» **EXTRAIT DU TEXTE**:
Pretty PicturesLe mariage de Tuya est le film (son troisième) qui fit connaitre le réalisateur chinois Wang Quan An à l'étranger. Il décrocha l'Ours d'or à Berlin en 2007.

L'histoire est simple et cruelle : une femme a deux enfants et un mari qui est devenu handicapé, suite à des travaux de forage de puits. Dans les conditions de survie difficiles de la Mongolie Intérieure, elle doit de remarier (se vendre, en réalité) avec un homme valide capable de l'aider dans ses tâches quotidienne. C'est la dure loi de la steppe, probablement pas très éloignée de ce qu'on connut nos aïeuls dans les campagnes françaises, il y a quelque(s) siècle(s).

Là où les choses se compliquent, c'est que notre héroïne, en accord avec son mari, souhaite tout simplement que ce dernier reste à la maison, après avoir divorcé de lui.

» **MATÉRIEL RECUEILLI**:
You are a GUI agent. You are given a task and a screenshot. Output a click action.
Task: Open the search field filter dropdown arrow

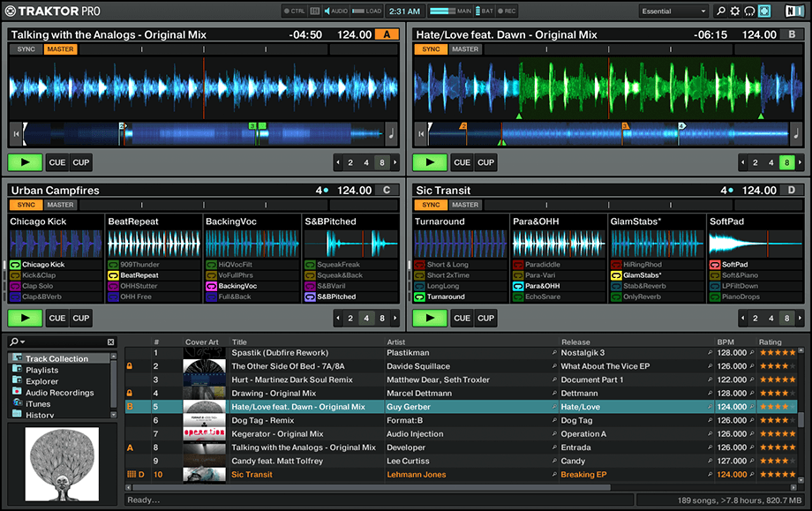pos(23,342)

» **CONSIGNE A**: D'après l'extrait sur le film Le mariage de Tuya, quelle récompense ce film a-t-il reçue, et en quelle année ?
» **CONSIGNE B**: Prolongez la critique du film Le mariage de Tuya à partir de sa dernière phrase.

» **RÉSULTAT A**: L'Ours d'or à Berlin, en 2007.

» **RÉSULTAT B**:
A partir de cette trame triste et belle, Wang Quan An déroule une petite musique douce amère, toute en finesse. Quelquefois un peu lente, mais sans excès. Les prétendants se succèdent, avec plus ou ou moins de bonheur. Des drames se nouent. Des situations burlesques nous font sourire. Au détour d'une scène, les sentiments affleurent : la survie est une chose, et l'amour en est une autre.

Yu Nan est une actrice très convaincante qui est en train de devenir l'égérie du réalisateur, puisqu'elle est à l'affiche de La Tisseuse, actuellement sur les écrans. Elle réussit à être à la fois opaque et attachante.

A voir pour le dépaysement, un décors naturel de toute beauté, et un beau portrait de femme.